Viviane, psicóloga da ala, aponta que a prisão pode produzir efeitos no desenvolvimento da gestação. Mais sensíveis por causa da gravidez, as apenadas sofrem com a abstinência de substâncias químicas e podem enfrentar problemas na convivência tão próxima com outras mulheres de realidades diferentes. Elas também apresentam um risco maior de parto prematuro, sintoma que não é causado exclusivamente pelo ambiente, mas também influenciado pela saúde fragilizada que várias apresentam antes de dar entrada no presídio.
Apesar do futuro incerto, elas não deixam de traçar planos para a vida após o encarceramento. Com a gravidez ainda em estágio inicial, Alessandra espera viver o nascimento do filho fora do regime fechado. Antes de ser presa, trabalhava como recicladora acompanhando o atual marido, que é jardineiro. Ao sair do presídio, ela pensa em expandir suas funções, dando início ao seu próprio ferro velho. “Espero que o juiz olhe o meu processo com mais carinho e me conceda de novo a tornozeleira. Só desejo ser feliz com a minha família”, afirma ela, que acredita que se tornará uma pessoa melhor após deixar as dependências do Presídio Madre Pelletier.

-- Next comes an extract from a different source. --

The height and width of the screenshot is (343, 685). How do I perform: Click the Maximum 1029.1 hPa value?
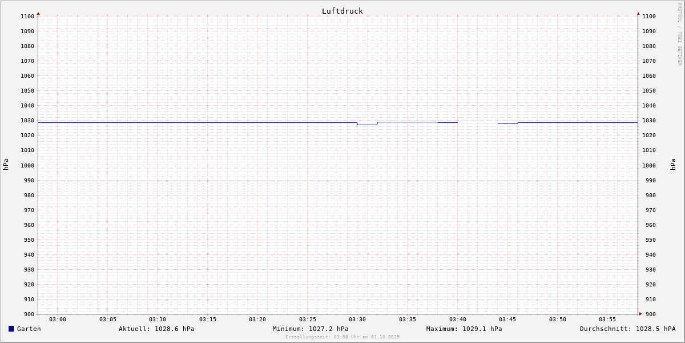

Como sua colega de cela, Joana também deseja que o filho nasça fora da instituição penal, ainda que sua gestação já esteja mais avançada. Antes de ser presa, trabalhava como vendedora e tinha planos de mudar-se para o interior do estado com seu esposo, em busca de empregos melhores e mais bem remunerados. Agora, ela não sabe como os planejamentos se desenrolarão. “Se ele ficar, o que com certeza vai, eu não posso deixar ele sozinho”.